TEKS BACAAN
————

Personal Blog

KRITIK NALAR ARAB MUHAMMAD ‘ABED Al-JABIRI

Tulisan ini adalah deskriptif, bukan analisis-kritis, karena memang dimaksudkan hanya untuk memberikan gambaran sederhana belaka dalam sebuah forum sederhana.
Muhammad ‘Abid al-Jabiri, lahir di Maroko1936, sebuah wilayah yang menjadikan bahasa Arab dan Prancis sebagai bahasa resminya. Wajar bila al-Jabiri intens dengan tradisi Arab (Islam) dan Prancis (Barat) sekaligus yang kaya akan metode analisis sejarah, kritik filsafat, dan jauh dari bentuk-bentuk formalisme ala kaum Postmo. Al-Jabiri dalam posisi ini selevel dengan Mohamed Arkoun, Nasr Hamed Abu Zayd, atau Hassan Hanafi, yang menggunakan pendekatan dekonstruksi dalam memahami tradisi (turats) di hadapan pembaruan (tajdid), dengan intens melibatkan metodologi semiotika, antropologi, sejarah, dan juga filsafat strukturalisme hingga post-strukturalisme.

————

INFORMASI YANG DIBERIKAN
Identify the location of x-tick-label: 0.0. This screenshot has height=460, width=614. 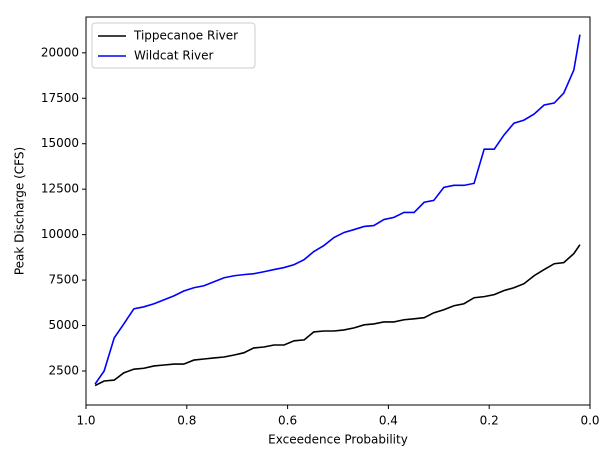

————

SOAL LATIHAN
(a) Jawab pertanyaan berikut berdasarkan teks tentang al-Jabiri.
(i) Tulisan itu menyebut dirinya bersifat apa, bukan analisis-kritis?
(ii) Apa dua bahasa resmi wilayah tempat al-Jabiri lahir?
(iii) Pendekatan apa yang digunakan al-Jabiri dan tokoh-tokoh yang selevel dengannya dalam memahami tradisi (turats)?
(b) Teruskan teks tentang al-Jabiri, dimulai dari bagian sesudah kalimat terakhirnya.

JAWABAN LATIHAN
(a)
(i) Deskriptif.
(ii) Bahasa Arab dan bahasa Prancis.
(iii) Pendekatan dekonstruksi.

(b)
Sebelum membicarakan tiga kunci utama epistemologi al-Jabiri dalam kritik nalar Arab, ada baiknya kita memahami dulu pandangannya tentang tradisi Islam. Menurut al-Jabiri, tradisi Islam adalah segala yang secara asasi berkaitan dengan aspek-aspek pemikiran dalam peradaban Islam, mulai ajaran doktrinal, syari’at, bahasa, sastra, seni, teologi, filsafat, hingga tasawuf, yang kesemua itu bergolak berkelindan antara satu sama lainnya dalam hubungan saling mengisi, mengkritik, dan bahkn menjegal. Karenanya, al-Jabiri memilih menggunakan tiga metode dalam menganalisis tradisi Islam atau nalar Arab, yakni: (1) strukturalis, kajian-kajian harus didasarkan pada teks sebagaimana adanya, (2) analisis sejarah, dengan tujuan melihat segenap lingkup budaya, politik, dan sosiologisnya, dan (3) kritik ideologi, untuk mengungkap peran ideologi yang berkembang yang mempengaruhi fungsi sosial-politik yang terkandung dalam pemikiran tertentu.
Inilah yang kemudian melandasi al-Jabiri membangun proyek Naqd ‘al-Aql al-‘Araby (Kritik Nalar Arab), bahwa untuk memahami tradisi Islam harus dilakukan dengan menelaah seluruh khazanah kearaban, secara strukturalis, sejarah, dan ideologis. Lalu al-Jabiri membangun tiga pondasi epistemologi atas proyek ini, yakni epistemologi bayani, ‘irfani, dan burhani.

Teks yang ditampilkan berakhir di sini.